Only one stretch of the records below should be repeated. It starts with the line containing "The image size is (1180, 720)." and goes on through the line containing "Click the 中煤招标与采购网", exactly as written.

══ Data for processing ══

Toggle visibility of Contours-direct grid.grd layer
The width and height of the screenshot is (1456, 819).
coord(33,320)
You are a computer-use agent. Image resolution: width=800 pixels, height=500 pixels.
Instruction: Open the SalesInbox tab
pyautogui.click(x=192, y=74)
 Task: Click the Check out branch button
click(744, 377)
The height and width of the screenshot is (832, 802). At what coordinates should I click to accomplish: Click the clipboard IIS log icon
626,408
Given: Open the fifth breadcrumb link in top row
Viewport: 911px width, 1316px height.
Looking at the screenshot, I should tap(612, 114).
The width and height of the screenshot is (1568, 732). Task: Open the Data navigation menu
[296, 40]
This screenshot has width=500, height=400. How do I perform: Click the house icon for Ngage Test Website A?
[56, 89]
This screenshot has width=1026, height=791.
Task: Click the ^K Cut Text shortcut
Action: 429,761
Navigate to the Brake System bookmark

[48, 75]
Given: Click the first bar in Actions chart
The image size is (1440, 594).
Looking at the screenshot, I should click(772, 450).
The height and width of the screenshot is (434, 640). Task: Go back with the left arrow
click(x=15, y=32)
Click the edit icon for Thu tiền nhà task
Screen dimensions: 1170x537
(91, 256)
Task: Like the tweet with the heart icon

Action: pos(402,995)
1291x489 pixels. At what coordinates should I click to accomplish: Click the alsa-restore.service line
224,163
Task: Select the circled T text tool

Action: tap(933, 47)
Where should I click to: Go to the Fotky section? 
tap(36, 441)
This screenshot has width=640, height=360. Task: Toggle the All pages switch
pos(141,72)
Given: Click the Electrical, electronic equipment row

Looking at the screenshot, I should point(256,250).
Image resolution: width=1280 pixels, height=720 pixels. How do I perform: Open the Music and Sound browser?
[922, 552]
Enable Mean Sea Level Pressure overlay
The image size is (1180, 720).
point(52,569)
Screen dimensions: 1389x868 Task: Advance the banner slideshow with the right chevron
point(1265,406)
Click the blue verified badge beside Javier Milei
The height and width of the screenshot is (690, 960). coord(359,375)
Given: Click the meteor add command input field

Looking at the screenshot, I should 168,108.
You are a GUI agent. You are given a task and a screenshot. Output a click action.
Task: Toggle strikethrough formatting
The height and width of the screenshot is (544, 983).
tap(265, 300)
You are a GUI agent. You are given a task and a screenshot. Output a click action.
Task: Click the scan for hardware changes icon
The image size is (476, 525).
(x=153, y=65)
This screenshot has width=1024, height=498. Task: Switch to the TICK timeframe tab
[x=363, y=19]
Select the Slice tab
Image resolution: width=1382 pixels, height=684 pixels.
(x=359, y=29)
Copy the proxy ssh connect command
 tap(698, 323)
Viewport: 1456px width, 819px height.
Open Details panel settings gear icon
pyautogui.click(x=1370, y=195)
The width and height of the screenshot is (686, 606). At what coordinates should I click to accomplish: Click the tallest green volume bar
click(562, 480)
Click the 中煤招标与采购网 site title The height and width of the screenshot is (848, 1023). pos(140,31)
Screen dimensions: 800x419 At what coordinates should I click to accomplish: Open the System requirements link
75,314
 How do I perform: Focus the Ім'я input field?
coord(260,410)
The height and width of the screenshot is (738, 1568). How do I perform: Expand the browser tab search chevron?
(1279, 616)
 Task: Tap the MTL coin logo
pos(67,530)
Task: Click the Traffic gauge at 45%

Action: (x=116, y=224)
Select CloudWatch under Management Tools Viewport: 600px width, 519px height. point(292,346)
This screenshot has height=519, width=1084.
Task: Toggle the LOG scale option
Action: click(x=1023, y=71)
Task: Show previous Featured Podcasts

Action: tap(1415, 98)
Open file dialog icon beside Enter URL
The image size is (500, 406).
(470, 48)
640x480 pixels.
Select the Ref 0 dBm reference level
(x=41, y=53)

═══

Response:
The image size is (1180, 720).
point(52,569)
Screen dimensions: 1389x868 Task: Advance the banner slideshow with the right chevron
point(1265,406)
Click the blue verified badge beside Javier Milei
The height and width of the screenshot is (690, 960). coord(359,375)
Given: Click the meteor add command input field

Looking at the screenshot, I should 168,108.
You are a GUI agent. You are given a task and a screenshot. Output a click action.
Task: Toggle strikethrough formatting
The height and width of the screenshot is (544, 983).
tap(265, 300)
You are a GUI agent. You are given a task and a screenshot. Output a click action.
Task: Click the scan for hardware changes icon
The image size is (476, 525).
(x=153, y=65)
This screenshot has width=1024, height=498. Task: Switch to the TICK timeframe tab
[x=363, y=19]
Select the Slice tab
Image resolution: width=1382 pixels, height=684 pixels.
(x=359, y=29)
Copy the proxy ssh connect command
 tap(698, 323)
Viewport: 1456px width, 819px height.
Open Details panel settings gear icon
pyautogui.click(x=1370, y=195)
The width and height of the screenshot is (686, 606). At what coordinates should I click to accomplish: Click the tallest green volume bar
click(562, 480)
Click the 中煤招标与采购网 site title The height and width of the screenshot is (848, 1023). pos(140,31)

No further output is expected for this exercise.